• [Supplied data]:
::::::

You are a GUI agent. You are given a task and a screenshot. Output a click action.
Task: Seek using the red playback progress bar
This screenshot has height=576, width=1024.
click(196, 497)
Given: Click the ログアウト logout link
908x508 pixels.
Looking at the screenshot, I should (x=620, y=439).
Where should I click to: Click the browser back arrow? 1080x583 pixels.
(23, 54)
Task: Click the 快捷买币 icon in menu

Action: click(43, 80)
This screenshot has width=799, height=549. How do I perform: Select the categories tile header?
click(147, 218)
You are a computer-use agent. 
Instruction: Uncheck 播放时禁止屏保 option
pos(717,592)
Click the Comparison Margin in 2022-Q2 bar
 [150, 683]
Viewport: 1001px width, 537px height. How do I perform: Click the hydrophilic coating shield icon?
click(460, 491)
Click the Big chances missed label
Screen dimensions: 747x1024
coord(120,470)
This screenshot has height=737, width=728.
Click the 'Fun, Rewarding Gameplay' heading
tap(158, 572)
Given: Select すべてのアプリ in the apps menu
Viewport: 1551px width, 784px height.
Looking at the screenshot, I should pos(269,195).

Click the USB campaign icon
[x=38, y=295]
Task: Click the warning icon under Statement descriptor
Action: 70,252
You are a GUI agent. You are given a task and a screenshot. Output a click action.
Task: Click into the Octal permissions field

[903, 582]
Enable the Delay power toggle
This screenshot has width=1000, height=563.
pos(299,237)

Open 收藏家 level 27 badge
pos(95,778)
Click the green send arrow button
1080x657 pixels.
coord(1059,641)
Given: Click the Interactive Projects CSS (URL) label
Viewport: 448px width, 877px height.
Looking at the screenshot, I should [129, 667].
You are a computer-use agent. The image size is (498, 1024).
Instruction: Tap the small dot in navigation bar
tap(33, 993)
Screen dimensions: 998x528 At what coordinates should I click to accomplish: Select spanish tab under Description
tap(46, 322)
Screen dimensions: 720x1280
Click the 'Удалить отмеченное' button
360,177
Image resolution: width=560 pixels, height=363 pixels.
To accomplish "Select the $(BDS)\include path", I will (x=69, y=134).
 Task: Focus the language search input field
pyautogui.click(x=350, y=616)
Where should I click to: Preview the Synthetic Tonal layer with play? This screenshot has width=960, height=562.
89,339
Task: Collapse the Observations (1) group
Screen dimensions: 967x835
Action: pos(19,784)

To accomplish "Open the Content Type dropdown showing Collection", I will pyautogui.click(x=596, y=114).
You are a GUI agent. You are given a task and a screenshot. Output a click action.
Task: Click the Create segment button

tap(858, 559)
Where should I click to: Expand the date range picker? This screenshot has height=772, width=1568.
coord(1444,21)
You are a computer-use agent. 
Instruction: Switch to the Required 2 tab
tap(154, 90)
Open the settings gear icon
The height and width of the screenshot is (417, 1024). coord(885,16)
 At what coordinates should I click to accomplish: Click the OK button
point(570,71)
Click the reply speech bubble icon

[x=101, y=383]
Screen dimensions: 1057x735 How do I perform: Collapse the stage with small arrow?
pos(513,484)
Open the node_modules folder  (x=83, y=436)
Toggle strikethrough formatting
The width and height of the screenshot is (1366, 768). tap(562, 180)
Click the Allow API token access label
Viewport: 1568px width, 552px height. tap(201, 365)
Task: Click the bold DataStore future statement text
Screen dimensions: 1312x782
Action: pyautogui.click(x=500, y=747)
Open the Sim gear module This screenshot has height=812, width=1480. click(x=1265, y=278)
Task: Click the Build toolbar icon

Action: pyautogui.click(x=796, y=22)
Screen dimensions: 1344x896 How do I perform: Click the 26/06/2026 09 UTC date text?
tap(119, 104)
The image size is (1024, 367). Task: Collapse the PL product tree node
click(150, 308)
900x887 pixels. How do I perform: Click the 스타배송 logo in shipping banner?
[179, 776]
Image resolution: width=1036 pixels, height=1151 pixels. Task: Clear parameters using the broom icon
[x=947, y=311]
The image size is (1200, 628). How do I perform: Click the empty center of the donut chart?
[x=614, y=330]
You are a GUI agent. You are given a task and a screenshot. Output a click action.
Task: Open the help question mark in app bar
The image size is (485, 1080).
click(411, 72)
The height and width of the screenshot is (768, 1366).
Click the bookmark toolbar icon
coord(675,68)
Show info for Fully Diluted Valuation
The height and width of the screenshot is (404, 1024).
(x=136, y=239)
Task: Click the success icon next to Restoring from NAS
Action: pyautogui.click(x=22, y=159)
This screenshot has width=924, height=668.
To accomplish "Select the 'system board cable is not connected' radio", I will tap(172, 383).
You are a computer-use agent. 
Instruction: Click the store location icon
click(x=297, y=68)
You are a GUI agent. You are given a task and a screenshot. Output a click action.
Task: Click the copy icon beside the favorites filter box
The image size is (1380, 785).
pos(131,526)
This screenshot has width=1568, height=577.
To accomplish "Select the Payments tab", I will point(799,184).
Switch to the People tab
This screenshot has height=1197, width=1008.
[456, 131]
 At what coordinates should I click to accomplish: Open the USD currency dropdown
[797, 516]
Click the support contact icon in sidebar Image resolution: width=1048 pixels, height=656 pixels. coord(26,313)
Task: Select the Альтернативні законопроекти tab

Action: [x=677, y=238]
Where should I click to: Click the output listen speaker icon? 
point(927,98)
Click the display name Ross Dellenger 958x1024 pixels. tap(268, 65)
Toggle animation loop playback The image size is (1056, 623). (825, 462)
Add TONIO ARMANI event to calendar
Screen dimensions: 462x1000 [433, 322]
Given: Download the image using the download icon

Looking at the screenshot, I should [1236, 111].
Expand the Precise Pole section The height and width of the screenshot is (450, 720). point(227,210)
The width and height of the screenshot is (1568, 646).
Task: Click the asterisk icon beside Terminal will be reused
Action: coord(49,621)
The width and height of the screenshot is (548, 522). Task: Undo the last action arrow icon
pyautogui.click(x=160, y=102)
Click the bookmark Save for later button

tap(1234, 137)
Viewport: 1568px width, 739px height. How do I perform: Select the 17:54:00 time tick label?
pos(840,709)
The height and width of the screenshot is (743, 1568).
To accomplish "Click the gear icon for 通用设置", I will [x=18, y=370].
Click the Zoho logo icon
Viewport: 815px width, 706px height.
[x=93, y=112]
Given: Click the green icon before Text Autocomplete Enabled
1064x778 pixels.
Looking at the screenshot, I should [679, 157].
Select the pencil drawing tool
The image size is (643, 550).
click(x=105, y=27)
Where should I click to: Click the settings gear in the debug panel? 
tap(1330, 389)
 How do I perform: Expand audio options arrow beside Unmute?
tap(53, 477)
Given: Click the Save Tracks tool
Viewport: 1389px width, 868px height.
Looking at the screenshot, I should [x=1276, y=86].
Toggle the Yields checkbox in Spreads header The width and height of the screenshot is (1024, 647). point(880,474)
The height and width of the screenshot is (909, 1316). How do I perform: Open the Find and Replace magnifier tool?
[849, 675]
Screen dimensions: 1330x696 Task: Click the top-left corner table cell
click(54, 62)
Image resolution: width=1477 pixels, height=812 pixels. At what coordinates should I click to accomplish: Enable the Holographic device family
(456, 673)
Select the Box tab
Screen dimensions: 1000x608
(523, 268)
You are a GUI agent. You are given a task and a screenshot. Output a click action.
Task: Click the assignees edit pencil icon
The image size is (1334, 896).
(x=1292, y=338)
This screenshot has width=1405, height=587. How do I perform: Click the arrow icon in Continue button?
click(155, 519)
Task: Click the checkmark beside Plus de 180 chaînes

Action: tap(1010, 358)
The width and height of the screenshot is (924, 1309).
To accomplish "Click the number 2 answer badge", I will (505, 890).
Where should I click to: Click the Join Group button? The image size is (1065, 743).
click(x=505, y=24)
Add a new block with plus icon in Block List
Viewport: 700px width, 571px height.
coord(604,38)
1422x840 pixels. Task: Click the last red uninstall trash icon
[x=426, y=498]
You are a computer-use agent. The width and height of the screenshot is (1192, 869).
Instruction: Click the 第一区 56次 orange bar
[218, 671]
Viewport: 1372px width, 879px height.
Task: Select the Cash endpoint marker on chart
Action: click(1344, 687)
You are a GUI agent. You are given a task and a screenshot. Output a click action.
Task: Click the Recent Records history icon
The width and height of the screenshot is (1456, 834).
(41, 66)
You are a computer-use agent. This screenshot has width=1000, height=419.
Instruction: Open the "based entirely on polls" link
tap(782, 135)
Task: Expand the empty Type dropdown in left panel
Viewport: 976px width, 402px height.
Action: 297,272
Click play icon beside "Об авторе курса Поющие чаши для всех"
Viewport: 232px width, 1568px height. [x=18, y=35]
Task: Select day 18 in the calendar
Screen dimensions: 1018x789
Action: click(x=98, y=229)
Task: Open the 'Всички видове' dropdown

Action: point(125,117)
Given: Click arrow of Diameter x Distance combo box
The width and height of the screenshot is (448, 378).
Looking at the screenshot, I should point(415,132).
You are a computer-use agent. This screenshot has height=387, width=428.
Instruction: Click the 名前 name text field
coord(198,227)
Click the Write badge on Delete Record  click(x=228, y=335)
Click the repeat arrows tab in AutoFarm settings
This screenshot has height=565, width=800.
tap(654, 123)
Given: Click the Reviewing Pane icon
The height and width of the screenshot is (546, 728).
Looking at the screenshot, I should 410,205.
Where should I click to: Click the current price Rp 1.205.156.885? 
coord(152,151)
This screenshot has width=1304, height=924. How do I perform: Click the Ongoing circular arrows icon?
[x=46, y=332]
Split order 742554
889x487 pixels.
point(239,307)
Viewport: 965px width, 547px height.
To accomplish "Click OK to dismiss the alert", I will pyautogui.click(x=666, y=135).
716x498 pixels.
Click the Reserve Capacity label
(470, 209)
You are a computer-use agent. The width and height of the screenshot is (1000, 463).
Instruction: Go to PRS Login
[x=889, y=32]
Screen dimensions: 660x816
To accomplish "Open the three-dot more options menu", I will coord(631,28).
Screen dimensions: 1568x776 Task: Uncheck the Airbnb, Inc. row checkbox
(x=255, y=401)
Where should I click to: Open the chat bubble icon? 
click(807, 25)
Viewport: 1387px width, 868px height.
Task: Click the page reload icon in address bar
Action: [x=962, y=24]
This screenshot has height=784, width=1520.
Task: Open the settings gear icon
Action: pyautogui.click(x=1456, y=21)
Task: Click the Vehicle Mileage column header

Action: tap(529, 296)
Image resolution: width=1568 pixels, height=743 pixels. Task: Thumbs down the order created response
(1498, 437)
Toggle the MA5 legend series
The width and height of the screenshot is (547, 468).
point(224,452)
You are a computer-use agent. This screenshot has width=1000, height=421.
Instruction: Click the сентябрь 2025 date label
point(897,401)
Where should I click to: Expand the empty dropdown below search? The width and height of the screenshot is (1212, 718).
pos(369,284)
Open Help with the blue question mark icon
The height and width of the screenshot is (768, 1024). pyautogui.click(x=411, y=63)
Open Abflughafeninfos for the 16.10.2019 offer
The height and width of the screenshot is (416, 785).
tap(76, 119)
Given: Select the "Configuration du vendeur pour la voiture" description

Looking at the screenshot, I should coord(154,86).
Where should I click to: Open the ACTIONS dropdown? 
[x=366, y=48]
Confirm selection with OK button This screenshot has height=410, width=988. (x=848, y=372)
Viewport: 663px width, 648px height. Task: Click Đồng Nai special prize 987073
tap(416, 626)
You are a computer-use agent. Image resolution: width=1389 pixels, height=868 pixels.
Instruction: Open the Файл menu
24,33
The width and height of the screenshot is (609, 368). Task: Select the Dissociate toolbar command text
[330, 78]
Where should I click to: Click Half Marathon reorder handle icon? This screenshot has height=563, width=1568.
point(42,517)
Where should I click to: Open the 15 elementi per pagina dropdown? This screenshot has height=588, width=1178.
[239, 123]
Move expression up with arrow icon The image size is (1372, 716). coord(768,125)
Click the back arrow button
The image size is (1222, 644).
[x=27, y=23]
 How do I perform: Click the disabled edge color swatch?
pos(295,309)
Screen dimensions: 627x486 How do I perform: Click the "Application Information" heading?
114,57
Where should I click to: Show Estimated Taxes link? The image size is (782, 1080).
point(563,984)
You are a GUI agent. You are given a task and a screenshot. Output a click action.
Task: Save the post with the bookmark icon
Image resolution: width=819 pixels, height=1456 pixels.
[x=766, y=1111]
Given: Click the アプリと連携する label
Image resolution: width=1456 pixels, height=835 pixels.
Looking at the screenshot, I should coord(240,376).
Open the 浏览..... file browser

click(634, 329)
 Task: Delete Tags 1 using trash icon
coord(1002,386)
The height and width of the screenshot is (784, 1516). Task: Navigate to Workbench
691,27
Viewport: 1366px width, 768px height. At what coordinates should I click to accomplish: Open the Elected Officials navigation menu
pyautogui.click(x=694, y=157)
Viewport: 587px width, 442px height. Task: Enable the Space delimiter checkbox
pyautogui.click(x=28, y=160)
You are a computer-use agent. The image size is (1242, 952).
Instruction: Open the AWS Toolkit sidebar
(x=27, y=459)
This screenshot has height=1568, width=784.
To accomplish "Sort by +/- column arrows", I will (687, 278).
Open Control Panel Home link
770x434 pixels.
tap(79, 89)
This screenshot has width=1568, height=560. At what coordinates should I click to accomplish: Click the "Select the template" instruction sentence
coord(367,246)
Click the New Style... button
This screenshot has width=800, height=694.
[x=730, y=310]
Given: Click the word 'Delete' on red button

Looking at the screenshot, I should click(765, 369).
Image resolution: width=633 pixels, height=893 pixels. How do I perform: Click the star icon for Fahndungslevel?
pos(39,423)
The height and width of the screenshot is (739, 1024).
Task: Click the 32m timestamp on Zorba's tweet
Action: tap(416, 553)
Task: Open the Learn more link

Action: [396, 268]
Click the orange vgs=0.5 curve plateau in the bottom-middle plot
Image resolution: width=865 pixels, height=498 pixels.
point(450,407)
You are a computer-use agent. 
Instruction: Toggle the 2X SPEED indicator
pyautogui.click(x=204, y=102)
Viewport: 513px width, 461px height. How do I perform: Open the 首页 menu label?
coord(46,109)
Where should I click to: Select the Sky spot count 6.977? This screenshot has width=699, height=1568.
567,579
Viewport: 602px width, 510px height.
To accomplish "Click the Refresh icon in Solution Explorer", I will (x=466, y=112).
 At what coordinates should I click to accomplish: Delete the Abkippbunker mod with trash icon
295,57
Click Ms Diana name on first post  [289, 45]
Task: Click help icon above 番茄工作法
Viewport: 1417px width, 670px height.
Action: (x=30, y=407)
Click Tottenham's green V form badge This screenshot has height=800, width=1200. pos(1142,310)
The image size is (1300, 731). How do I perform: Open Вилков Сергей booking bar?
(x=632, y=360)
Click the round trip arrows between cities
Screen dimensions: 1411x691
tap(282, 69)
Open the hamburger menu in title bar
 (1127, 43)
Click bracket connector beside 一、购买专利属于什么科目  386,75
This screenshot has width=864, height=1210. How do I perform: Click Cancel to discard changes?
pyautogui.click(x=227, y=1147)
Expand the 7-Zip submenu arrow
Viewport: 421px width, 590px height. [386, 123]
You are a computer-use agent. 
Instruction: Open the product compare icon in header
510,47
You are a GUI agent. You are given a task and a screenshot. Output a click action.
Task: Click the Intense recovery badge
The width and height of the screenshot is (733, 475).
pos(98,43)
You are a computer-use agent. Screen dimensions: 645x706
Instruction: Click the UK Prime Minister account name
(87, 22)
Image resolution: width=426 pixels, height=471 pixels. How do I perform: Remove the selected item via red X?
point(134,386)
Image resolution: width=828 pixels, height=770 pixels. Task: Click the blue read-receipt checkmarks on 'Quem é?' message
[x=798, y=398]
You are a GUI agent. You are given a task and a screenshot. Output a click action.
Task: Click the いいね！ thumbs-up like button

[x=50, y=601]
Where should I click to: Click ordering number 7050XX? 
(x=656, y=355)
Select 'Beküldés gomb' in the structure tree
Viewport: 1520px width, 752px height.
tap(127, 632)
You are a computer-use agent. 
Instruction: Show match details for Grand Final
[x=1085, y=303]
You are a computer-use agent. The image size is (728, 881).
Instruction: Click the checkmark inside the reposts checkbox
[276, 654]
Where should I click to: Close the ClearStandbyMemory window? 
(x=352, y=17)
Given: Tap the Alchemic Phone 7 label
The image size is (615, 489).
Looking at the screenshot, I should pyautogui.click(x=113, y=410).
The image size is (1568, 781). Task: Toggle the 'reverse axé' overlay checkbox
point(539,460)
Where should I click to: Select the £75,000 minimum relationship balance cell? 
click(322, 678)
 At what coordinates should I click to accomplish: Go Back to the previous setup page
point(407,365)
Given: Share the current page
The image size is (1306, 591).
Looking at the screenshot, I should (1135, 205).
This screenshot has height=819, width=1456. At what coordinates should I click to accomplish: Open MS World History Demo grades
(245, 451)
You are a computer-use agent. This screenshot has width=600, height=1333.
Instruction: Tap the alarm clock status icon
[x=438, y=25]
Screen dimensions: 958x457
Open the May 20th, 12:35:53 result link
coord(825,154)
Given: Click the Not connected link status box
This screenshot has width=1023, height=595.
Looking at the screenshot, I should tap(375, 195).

::::::

• [Exercise]:
From the records above, copy every line that holds the word "connected".

• [Solution to the exercise]:
To accomplish "Select the 'system board cable is not connected' radio", I will tap(172, 383).
Given: Click the Not connected link status box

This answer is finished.